This is a list of notable events in Latin music (i.e. Spanish- and Portuguese-speaking music from Latin America, Europe, and the United States) that took place in 1995.

Events 
 January 7: Fonovisa, Global Records, and Sony Discos settle out of court after an infringement with Marco Antonio Solís and Los Bukis in December 1994.
 January 20: The Los Angeles Police Department raided a piracy business in a San Fernando Valley area and confiscated 55,000 Latin music cassettes worth an estimated $500,000 (1995 USD).
 January 21: The Latin music categories for the 37th Annual Grammy Awards are revealed. In addition, the National Academy of Recording Arts and Sciences introduces a new category for Latin jazz albums.
 January 28:
 The Mexican peso crisis sets off an uncertainty for Latin music, as regional Mexican music remained one of the biggest music genres and could have negatively affect Latin music as a whole. Due to the crisis, EMI Music Mexico began reducing stuff, becoming the first Latin music company to do so.

→ **DATA EXCERPT**:

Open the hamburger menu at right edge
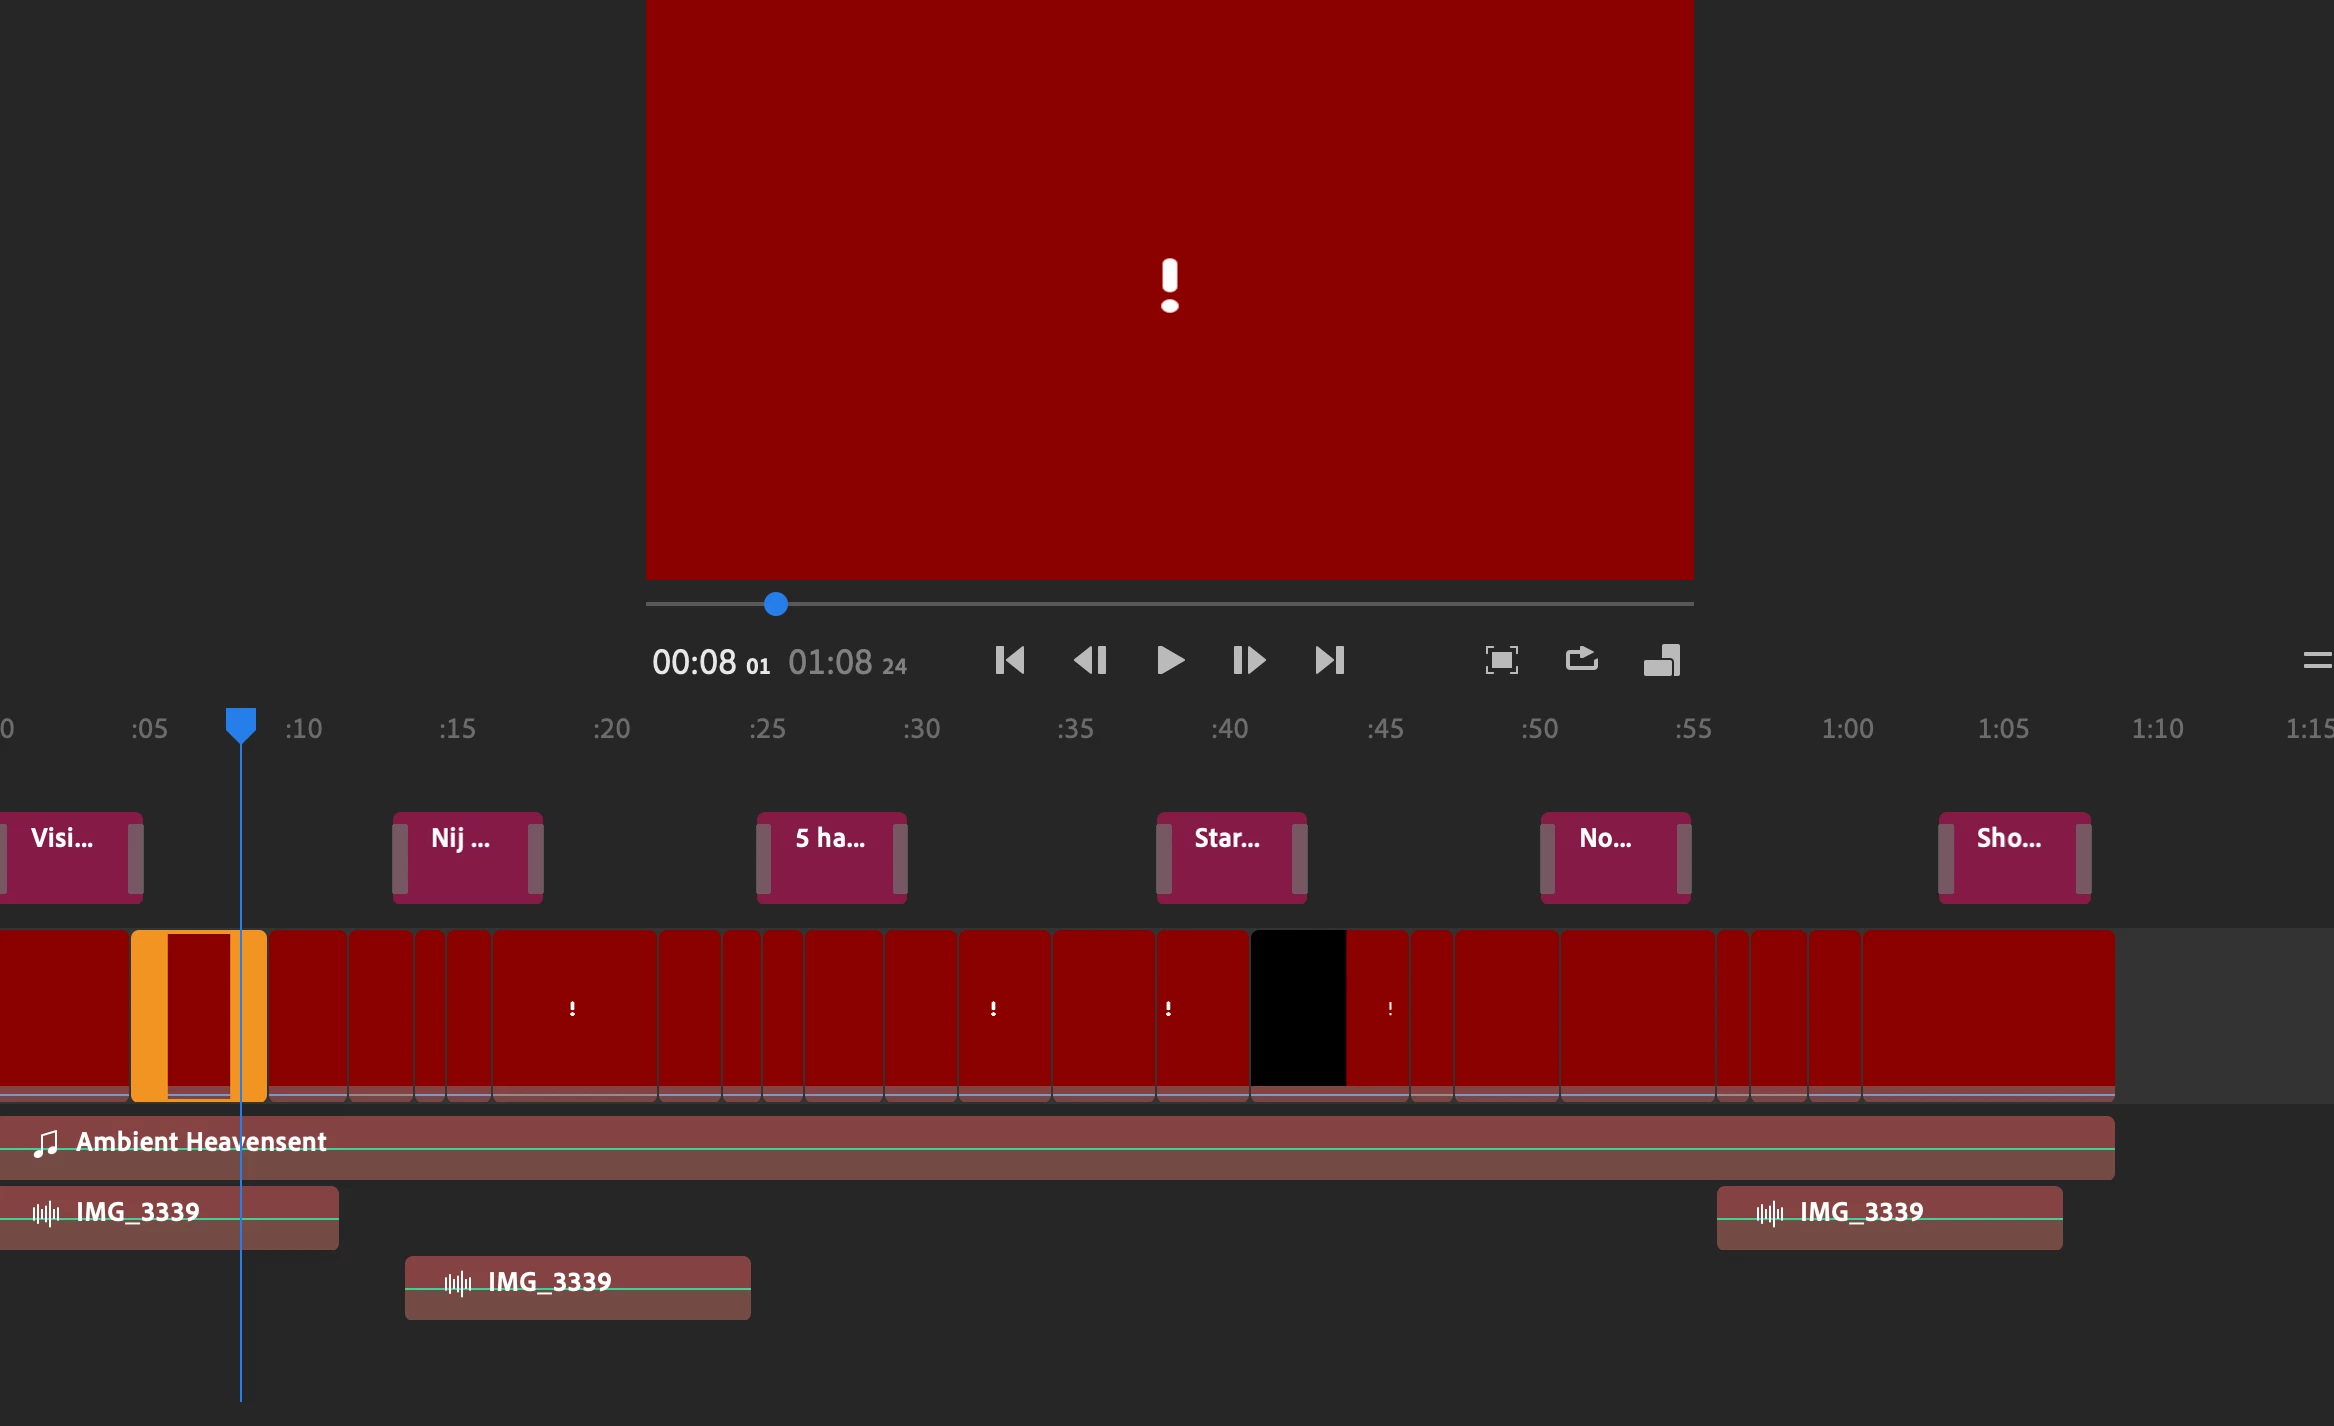 (x=2317, y=660)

→ **YOUR TASKS**:
[1] According to the 1995 Latin music events list, why did the Mexican peso crisis create uncertainty for Latin music? Answer in one to three sentences.
[2] Rewrite the entry in the 1995 Latin music events list that begins "January 21: The Latin music categories" as a short bulleted list, keeping its main facts.

→ **COMPLETED EXERCISE**:
[1] Regional Mexican music was still one of the biggest music genres. The peso crisis could therefore have hurt Latin music as a whole.

[2]
- January 21: The Latin music categories for the 37th Annual Grammy Awards are announced.
- The National Academy of Recording Arts and Sciences adds a new category for Latin jazz albums.